相同的过程的线程之间的上下文切换的成本,在Linux [英] Cost of context switch between threads of same process, on Linux

查看:270
本文介绍了相同的过程的线程之间的上下文切换的成本,在Linux的处理方法,对大家解决问题具有一定的参考价值,需要的朋友们下面随着小编来一起学习吧!

问题描述

时有上下文在Linux上同一进程的线程之间的切换成本什么好的经验数据(x86和x86_64的为主,感兴趣)?我说的最后一个指令一个线程在用户空间执行之间的周期或纳秒数越来越投入到自愿或不自愿睡觉前,和第一条指令在同一过程的不同的线程在同一CPU /核心醒来后执行

Is there any good empirical data on the cost of context switching between threads of the same process on Linux (x86 and x86_64, mainly, are of interest)? I'm talking about the number of cycles or nanoseconds between the last instruction one thread executes in userspace before getting put to sleep voluntarily or involuntarily, and the first instruction a different thread of the same process executes after waking up on the same cpu/core.

我写的不断执行 RDTSC 在分配到同一个CPU /核心2个线程,并将结果保存在volatile变量快速测试程序,并比较其姐妹线程对应的volatile变量。它检测到的妹妹线程的值发生变化,第一次,它打印的区别,然后回到循环。我得到的约九千六百分之八千九百周期最小/平均数量上的Atom D510 CPU的这种方式。请问此过程似乎是合理的,并做数字似乎可信?
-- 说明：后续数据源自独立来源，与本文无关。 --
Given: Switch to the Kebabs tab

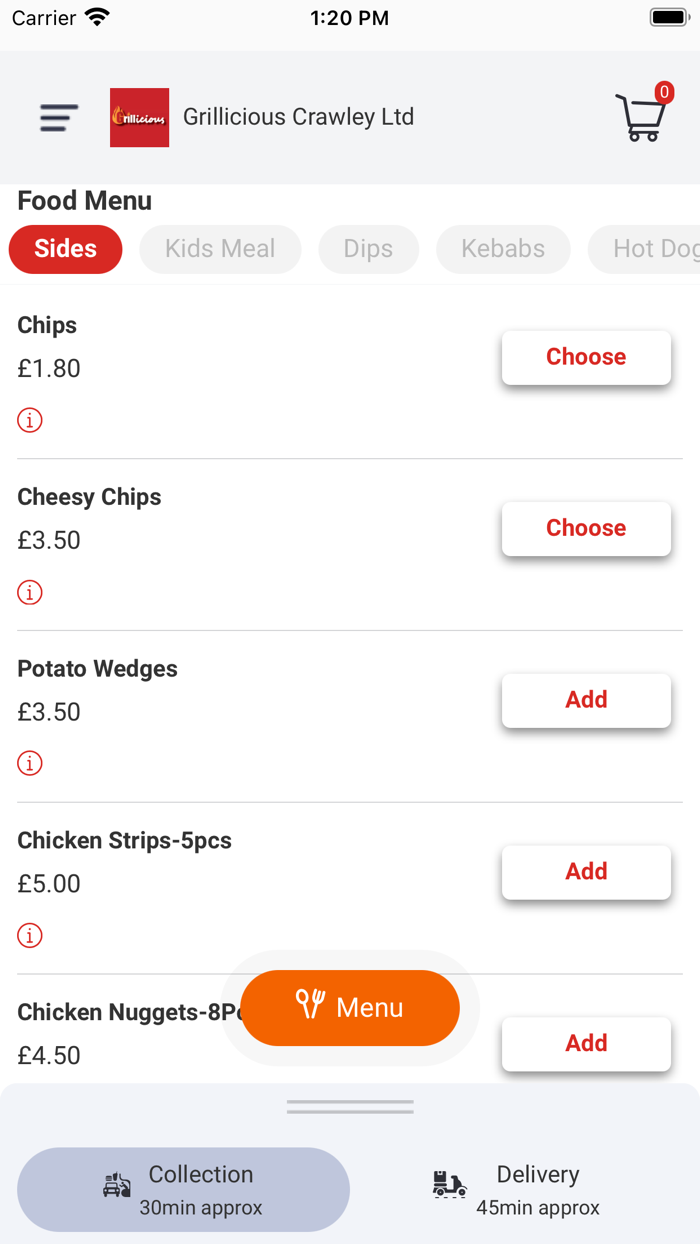Looking at the screenshot, I should (x=503, y=249).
I wrote a quick test program that constantly performs rdtsc in 2 threads assigned to the same cpu/core, stores the result in a volatile variable, and compares to its sister thread's corresponding volatile variable. The first time it detects a change in the sister thread's value, it prints the difference, then goes back to looping. I'm getting minimum/median counts of about 8900/9600 cycles this way on an Atom D510 cpu. Does this procedure seem reasonable, and do the numbers seem believable?

我的目标是评估是否对现代系统,线程每连接服务器模型可能是有竞争力的,甚至优于选择型复用。这似乎在理论上可行,因为从FD 执行IO过渡X 于fd 涉及仅仅是要睡觉一个线程和醒来在另一个,而不是多个系统调用,但它是依赖于上下文切换的开销。
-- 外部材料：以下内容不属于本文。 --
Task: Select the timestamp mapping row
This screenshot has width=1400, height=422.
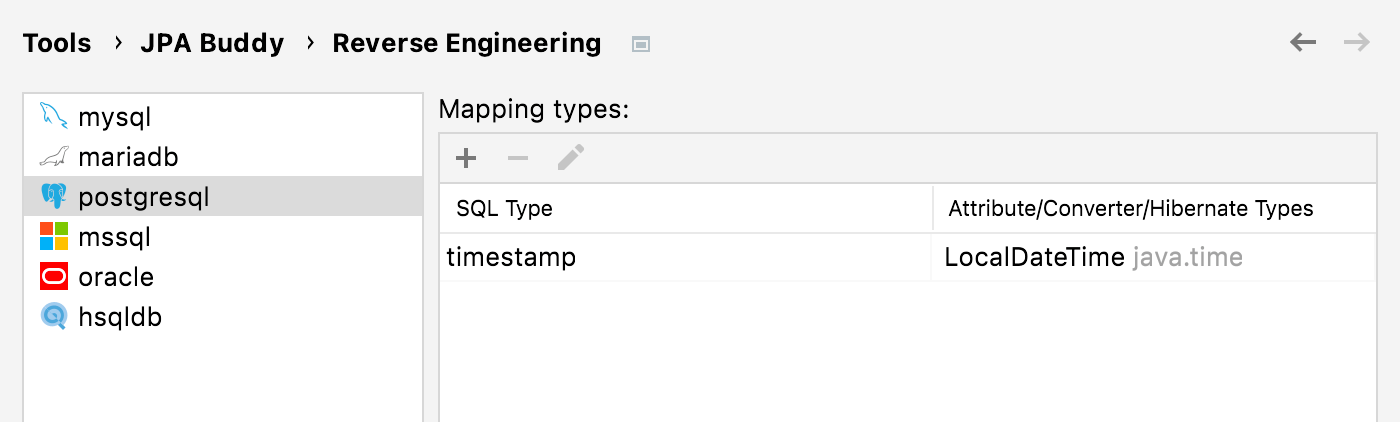Action: (908, 258)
My goal is to estimate whether, on modern systems, thread-per-connection server model could be competitive with or even outperform select-type multiplexing. This seems plausible in theory, as the transition from performing IO on fd X to fd Y involves merely going to sleep in one thread and waking up in another, rather than multiple syscalls, but it's dependent on the overhead of context switching.

推荐答案

。(免责声明:这不是直接回答这个问题,它只是一些建议,我希望会有所帮助)

(Disclaimer: This isn't a direct answer to the question, it's just some suggestions that I hope will be helpful).

首先,你肯定得到的数字听起来好像他们是球场内。但是请注意,该中断/陷阱延迟可能变化的很多的实施同样的ISA不同的CPU型号之一。这也是一个不同的故事,如果你的线程都使用浮点或向量运算,因为如果他们没有内核避免了保存/恢复浮点或矢量单元状态。

Firstly, the numbers you're getting certainly sound like they're within the ballpark. Note, however, that the interrupt / trap latency can vary a lot among different CPU models implementing the same ISA. It's also a different story if your threads have used floating point or vector operations, because if they haven't the kernel avoids saving/restoring the floating point or vector unit state.

您应该能够通过使用内核跟踪基础设施,以获得更准确的数字 - PERF章附表特别是设计用来测量和分析调度延迟。

You should be able to get more accurate numbers by using the kernel tracing infrastructure - perf sched in particular is designed to measure and analyse scheduler latency.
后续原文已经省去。